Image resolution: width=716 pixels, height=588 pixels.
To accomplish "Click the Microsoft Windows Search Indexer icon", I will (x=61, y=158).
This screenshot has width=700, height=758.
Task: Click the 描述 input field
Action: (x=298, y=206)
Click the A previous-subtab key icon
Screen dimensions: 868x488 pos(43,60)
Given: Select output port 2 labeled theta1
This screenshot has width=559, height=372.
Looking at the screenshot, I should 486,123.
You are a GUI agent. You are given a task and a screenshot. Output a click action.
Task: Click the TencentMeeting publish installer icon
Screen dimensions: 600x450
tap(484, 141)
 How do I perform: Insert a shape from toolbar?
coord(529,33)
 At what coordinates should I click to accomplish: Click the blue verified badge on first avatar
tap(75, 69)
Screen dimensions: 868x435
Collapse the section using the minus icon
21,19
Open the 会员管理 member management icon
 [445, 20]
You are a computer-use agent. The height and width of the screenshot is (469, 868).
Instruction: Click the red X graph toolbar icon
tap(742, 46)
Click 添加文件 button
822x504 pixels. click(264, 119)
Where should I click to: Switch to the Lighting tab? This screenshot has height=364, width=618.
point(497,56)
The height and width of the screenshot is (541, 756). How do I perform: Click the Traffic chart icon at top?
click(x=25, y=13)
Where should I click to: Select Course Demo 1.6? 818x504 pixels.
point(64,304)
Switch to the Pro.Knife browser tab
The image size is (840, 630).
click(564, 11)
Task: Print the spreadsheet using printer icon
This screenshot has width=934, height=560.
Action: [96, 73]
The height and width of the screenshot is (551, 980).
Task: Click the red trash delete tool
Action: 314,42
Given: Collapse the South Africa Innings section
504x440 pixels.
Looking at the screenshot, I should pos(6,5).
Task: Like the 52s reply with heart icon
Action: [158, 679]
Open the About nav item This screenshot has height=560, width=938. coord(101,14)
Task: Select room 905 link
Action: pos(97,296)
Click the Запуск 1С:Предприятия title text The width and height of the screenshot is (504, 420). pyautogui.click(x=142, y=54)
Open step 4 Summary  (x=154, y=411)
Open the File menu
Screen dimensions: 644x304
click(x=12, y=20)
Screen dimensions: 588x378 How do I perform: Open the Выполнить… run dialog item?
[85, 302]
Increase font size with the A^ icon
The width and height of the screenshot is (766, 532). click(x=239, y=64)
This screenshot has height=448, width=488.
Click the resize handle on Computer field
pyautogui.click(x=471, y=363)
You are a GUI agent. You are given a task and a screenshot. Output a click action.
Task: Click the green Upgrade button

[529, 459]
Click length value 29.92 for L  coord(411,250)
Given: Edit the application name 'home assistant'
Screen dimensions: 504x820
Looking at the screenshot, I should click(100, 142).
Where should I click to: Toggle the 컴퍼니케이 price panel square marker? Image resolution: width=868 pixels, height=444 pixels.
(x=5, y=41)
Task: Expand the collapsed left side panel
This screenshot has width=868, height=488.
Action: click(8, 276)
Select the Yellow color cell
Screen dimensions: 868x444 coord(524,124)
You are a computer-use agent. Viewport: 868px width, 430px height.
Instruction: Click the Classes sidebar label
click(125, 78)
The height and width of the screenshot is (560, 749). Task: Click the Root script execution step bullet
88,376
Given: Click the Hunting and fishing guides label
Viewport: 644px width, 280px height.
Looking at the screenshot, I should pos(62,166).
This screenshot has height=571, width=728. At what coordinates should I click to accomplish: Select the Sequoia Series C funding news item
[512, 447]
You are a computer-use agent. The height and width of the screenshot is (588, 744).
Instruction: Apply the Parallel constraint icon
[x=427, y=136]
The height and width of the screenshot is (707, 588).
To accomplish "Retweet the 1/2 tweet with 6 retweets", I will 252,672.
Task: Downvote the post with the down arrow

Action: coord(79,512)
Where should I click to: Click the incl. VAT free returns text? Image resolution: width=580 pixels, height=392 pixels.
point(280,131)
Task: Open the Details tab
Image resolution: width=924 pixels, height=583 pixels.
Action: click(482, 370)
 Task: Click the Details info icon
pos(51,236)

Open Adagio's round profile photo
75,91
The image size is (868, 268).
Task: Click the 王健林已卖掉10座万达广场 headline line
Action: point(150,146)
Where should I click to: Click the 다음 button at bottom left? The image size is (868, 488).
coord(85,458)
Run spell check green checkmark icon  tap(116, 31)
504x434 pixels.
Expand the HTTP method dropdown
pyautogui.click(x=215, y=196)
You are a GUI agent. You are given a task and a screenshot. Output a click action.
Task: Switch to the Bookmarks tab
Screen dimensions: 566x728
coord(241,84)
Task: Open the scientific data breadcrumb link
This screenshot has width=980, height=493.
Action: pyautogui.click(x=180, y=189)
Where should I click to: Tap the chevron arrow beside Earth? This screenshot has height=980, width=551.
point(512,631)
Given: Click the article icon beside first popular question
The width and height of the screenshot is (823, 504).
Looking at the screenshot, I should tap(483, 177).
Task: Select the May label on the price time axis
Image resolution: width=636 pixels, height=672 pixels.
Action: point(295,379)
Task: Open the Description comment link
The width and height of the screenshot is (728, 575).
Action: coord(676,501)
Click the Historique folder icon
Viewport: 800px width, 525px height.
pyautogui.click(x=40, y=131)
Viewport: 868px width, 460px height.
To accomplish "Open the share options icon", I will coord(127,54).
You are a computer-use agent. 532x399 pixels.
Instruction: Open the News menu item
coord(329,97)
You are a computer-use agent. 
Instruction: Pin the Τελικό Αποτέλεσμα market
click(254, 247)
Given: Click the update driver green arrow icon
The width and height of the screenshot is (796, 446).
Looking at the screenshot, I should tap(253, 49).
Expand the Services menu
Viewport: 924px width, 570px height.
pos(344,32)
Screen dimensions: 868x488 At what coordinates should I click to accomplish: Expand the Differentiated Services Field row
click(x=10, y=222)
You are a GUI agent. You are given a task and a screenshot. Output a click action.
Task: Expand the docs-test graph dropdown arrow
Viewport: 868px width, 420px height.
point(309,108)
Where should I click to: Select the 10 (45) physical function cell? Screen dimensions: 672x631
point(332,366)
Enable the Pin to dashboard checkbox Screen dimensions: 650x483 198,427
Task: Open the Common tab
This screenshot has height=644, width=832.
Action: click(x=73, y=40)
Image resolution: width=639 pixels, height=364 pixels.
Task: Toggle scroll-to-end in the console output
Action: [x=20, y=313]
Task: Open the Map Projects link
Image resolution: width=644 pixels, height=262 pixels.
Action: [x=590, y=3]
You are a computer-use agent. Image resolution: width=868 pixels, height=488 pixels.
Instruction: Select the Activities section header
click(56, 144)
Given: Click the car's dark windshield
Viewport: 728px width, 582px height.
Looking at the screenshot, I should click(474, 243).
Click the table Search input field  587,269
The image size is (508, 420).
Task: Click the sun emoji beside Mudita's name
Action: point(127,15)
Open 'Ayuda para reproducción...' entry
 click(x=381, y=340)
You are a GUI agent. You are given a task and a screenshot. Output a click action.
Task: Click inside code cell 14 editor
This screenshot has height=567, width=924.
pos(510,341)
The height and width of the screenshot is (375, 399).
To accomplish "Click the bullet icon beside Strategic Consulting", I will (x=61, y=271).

______

• _What the task asks_: Set down, exactly and completely, all of the material.

• _Answer section_:
Image resolution: width=716 pixels, height=588 pixels.
To accomplish "Click the Microsoft Windows Search Indexer icon", I will (x=61, y=158).
This screenshot has width=700, height=758.
Task: Click the 描述 input field
Action: (x=298, y=206)
Click the A previous-subtab key icon
Screen dimensions: 868x488 pos(43,60)
Given: Select output port 2 labeled theta1
This screenshot has width=559, height=372.
Looking at the screenshot, I should 486,123.
You are a GUI agent. You are given a task and a screenshot. Output a click action.
Task: Click the TencentMeeting publish installer icon
Screen dimensions: 600x450
tap(484, 141)
 How do I perform: Insert a shape from toolbar?
coord(529,33)
 At what coordinates should I click to accomplish: Click the blue verified badge on first avatar
tap(75, 69)
Screen dimensions: 868x435
Collapse the section using the minus icon
21,19
Open the 会员管理 member management icon
 [445, 20]
You are a computer-use agent. The height and width of the screenshot is (469, 868).
Instruction: Click the red X graph toolbar icon
tap(742, 46)
Click 添加文件 button
822x504 pixels. click(264, 119)
Where should I click to: Switch to the Lighting tab? This screenshot has height=364, width=618.
point(497,56)
The height and width of the screenshot is (541, 756). How do I perform: Click the Traffic chart icon at top?
click(x=25, y=13)
Where should I click to: Select Course Demo 1.6? 818x504 pixels.
point(64,304)
Switch to the Pro.Knife browser tab
The image size is (840, 630).
click(564, 11)
Task: Print the spreadsheet using printer icon
This screenshot has width=934, height=560.
Action: [96, 73]
The height and width of the screenshot is (551, 980).
Task: Click the red trash delete tool
Action: 314,42
Given: Collapse the South Africa Innings section
504x440 pixels.
Looking at the screenshot, I should pos(6,5).
Task: Like the 52s reply with heart icon
Action: [158, 679]
Open the About nav item This screenshot has height=560, width=938. coord(101,14)
Task: Select room 905 link
Action: pos(97,296)
Click the Запуск 1С:Предприятия title text The width and height of the screenshot is (504, 420). pyautogui.click(x=142, y=54)
Open step 4 Summary  (x=154, y=411)
Open the File menu
Screen dimensions: 644x304
click(x=12, y=20)
Screen dimensions: 588x378 How do I perform: Open the Выполнить… run dialog item?
[85, 302]
Increase font size with the A^ icon
The width and height of the screenshot is (766, 532). click(x=239, y=64)
This screenshot has height=448, width=488.
Click the resize handle on Computer field
pyautogui.click(x=471, y=363)
You are a GUI agent. You are given a task and a screenshot. Output a click action.
Task: Click the green Upgrade button

[529, 459]
Click length value 29.92 for L  coord(411,250)
Given: Edit the application name 'home assistant'
Screen dimensions: 504x820
Looking at the screenshot, I should click(100, 142).
Where should I click to: Toggle the 컴퍼니케이 price panel square marker? Image resolution: width=868 pixels, height=444 pixels.
(x=5, y=41)
Task: Expand the collapsed left side panel
This screenshot has width=868, height=488.
Action: click(8, 276)
Select the Yellow color cell
Screen dimensions: 868x444 coord(524,124)
You are a computer-use agent. Viewport: 868px width, 430px height.
Instruction: Click the Classes sidebar label
click(125, 78)
The height and width of the screenshot is (560, 749). Task: Click the Root script execution step bullet
88,376
Given: Click the Hunting and fishing guides label
Viewport: 644px width, 280px height.
Looking at the screenshot, I should pos(62,166).
This screenshot has height=571, width=728. At what coordinates should I click to accomplish: Select the Sequoia Series C funding news item
[512, 447]
You are a computer-use agent. The height and width of the screenshot is (588, 744).
Instruction: Apply the Parallel constraint icon
[x=427, y=136]
The height and width of the screenshot is (707, 588).
To accomplish "Retweet the 1/2 tweet with 6 retweets", I will 252,672.
Task: Downvote the post with the down arrow

Action: coord(79,512)
Where should I click to: Click the incl. VAT free returns text? Image resolution: width=580 pixels, height=392 pixels.
point(280,131)
Task: Open the Details tab
Image resolution: width=924 pixels, height=583 pixels.
Action: click(482, 370)
 Task: Click the Details info icon
pos(51,236)

Open Adagio's round profile photo
75,91
The image size is (868, 268).
Task: Click the 王健林已卖掉10座万达广场 headline line
Action: point(150,146)
Where should I click to: Click the 다음 button at bottom left? The image size is (868, 488).
coord(85,458)
Run spell check green checkmark icon  tap(116, 31)
504x434 pixels.
Expand the HTTP method dropdown
pyautogui.click(x=215, y=196)
You are a GUI agent. You are given a task and a screenshot. Output a click action.
Task: Switch to the Bookmarks tab
Screen dimensions: 566x728
coord(241,84)
Task: Open the scientific data breadcrumb link
This screenshot has width=980, height=493.
Action: pyautogui.click(x=180, y=189)
Where should I click to: Tap the chevron arrow beside Earth? This screenshot has height=980, width=551.
point(512,631)
Given: Click the article icon beside first popular question
The width and height of the screenshot is (823, 504).
Looking at the screenshot, I should tap(483, 177).
Task: Select the May label on the price time axis
Image resolution: width=636 pixels, height=672 pixels.
Action: point(295,379)
Task: Open the Description comment link
The width and height of the screenshot is (728, 575).
Action: coord(676,501)
Click the Historique folder icon
Viewport: 800px width, 525px height.
pyautogui.click(x=40, y=131)
Viewport: 868px width, 460px height.
To accomplish "Open the share options icon", I will coord(127,54).
You are a computer-use agent. 532x399 pixels.
Instruction: Open the News menu item
coord(329,97)
You are a computer-use agent. 
Instruction: Pin the Τελικό Αποτέλεσμα market
click(254, 247)
Given: Click the update driver green arrow icon
The width and height of the screenshot is (796, 446).
Looking at the screenshot, I should tap(253, 49).
Expand the Services menu
Viewport: 924px width, 570px height.
pos(344,32)
Screen dimensions: 868x488 At what coordinates should I click to accomplish: Expand the Differentiated Services Field row
click(x=10, y=222)
You are a GUI agent. You are given a task and a screenshot. Output a click action.
Task: Expand the docs-test graph dropdown arrow
Viewport: 868px width, 420px height.
point(309,108)
Where should I click to: Select the 10 (45) physical function cell? Screen dimensions: 672x631
point(332,366)
Enable the Pin to dashboard checkbox Screen dimensions: 650x483 198,427
Task: Open the Common tab
This screenshot has height=644, width=832.
Action: click(x=73, y=40)
Image resolution: width=639 pixels, height=364 pixels.
Task: Toggle scroll-to-end in the console output
Action: [x=20, y=313]
Task: Open the Map Projects link
Image resolution: width=644 pixels, height=262 pixels.
Action: [x=590, y=3]
You are a computer-use agent. Image resolution: width=868 pixels, height=488 pixels.
Instruction: Select the Activities section header
click(56, 144)
Given: Click the car's dark windshield
Viewport: 728px width, 582px height.
Looking at the screenshot, I should click(474, 243).
Click the table Search input field  587,269
The image size is (508, 420).
Task: Click the sun emoji beside Mudita's name
Action: point(127,15)
Open 'Ayuda para reproducción...' entry
 click(x=381, y=340)
You are a GUI agent. You are given a task and a screenshot. Output a click action.
Task: Click inside code cell 14 editor
This screenshot has height=567, width=924.
pos(510,341)
The height and width of the screenshot is (375, 399).
To accomplish "Click the bullet icon beside Strategic Consulting", I will (x=61, y=271).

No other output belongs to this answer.